Lever Angled Leg Press
Build serious leg strength! The Lever Angled Leg Press targets quads, hams, and glutes. Get a powerful lower body workout!

Required Equipment
Muscle Groups
Primary
Secondary
Instructions
Lever-Angled Leg Press
Positioning
1. Adjust the Machine: Before starting, adjust the seat and footplate of the lever-angled leg press machine to fit your height. The backrest should support your back comfortably.
2. Sit Down: Sit in the machine with your back firmly against the padded backrest.

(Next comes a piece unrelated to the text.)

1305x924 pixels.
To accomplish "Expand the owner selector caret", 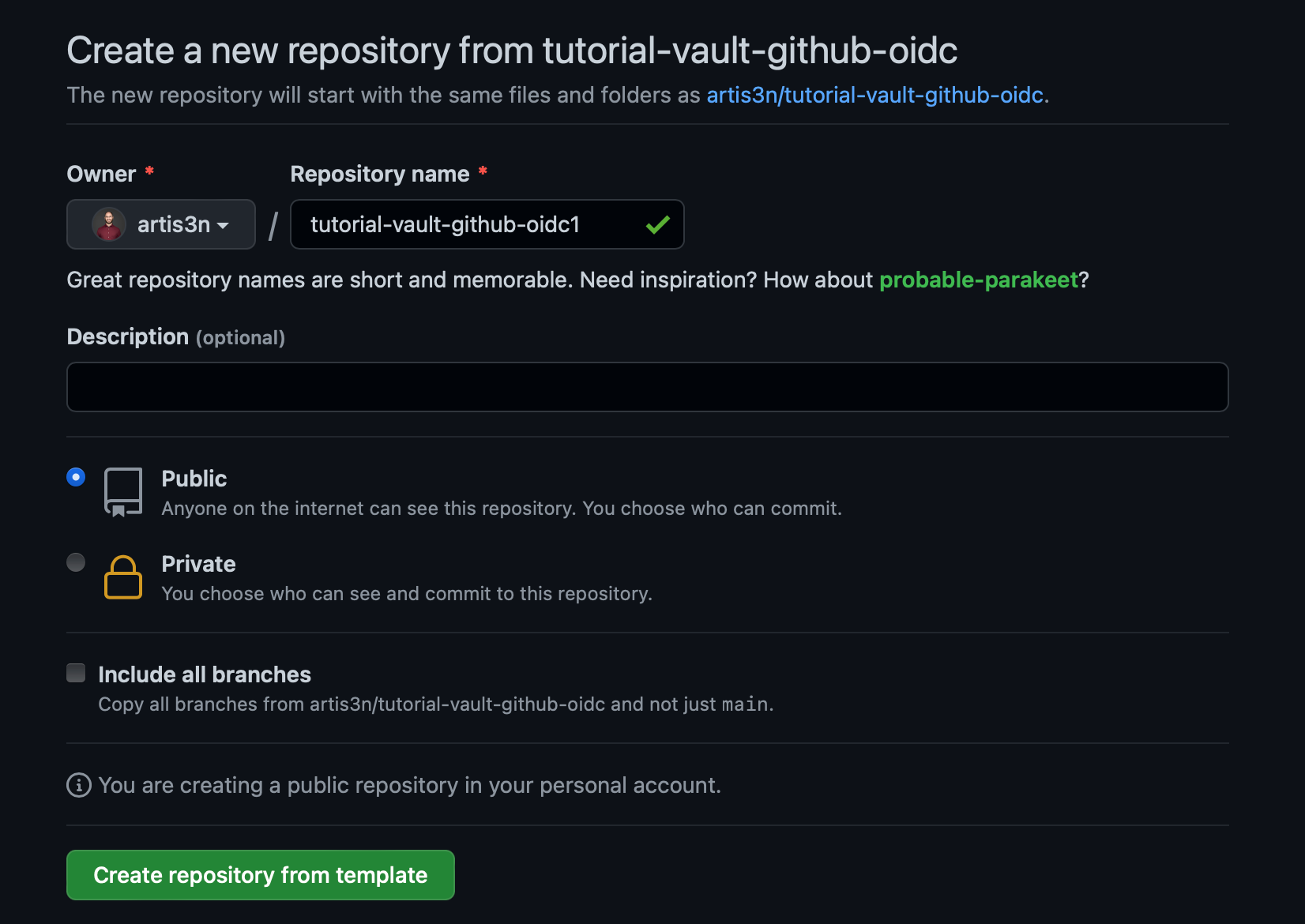I will tap(224, 225).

3. Foot Placement: Place your feet shoulder-width apart on the footplate. Your heels should be flat on the plate, and your toes should be slightly pointed outwards.
Movement
1. Starting Position: Begin with your knees bent at about a 90-degree angle and your feet pressing against the footplate.
2. Push Up: Inhale and slowly push through your heels to extend your legs. Keep your feet flat on the plate and avoid locking your knees at the top.
3. Lowering Phase: Exhale and reverse the movement by slowly bending your knees to lower the footplate back to the starting position. Control the movement and ensure your knees do not go beyond your toes.
Tips
- Maintain Form: Keep your back pressed against the backrest throughout the exercise. Avoid arching your lower back.
- Controlled Movements: Perform both the pushing and lowering phases in a slow and controlled manner for better muscle engagement.
- Repetitions: Start with 8-12 repetitions for 2-3 sets, depending on your fitness level. Adjust the weight according to your strength and comfort.
Conclusion
This exercise primarily targets your thighs, specifically the quadriceps, hamstrings, and glutes. Remember to start with a lower weight to learn the movement before progressing to heavier weights.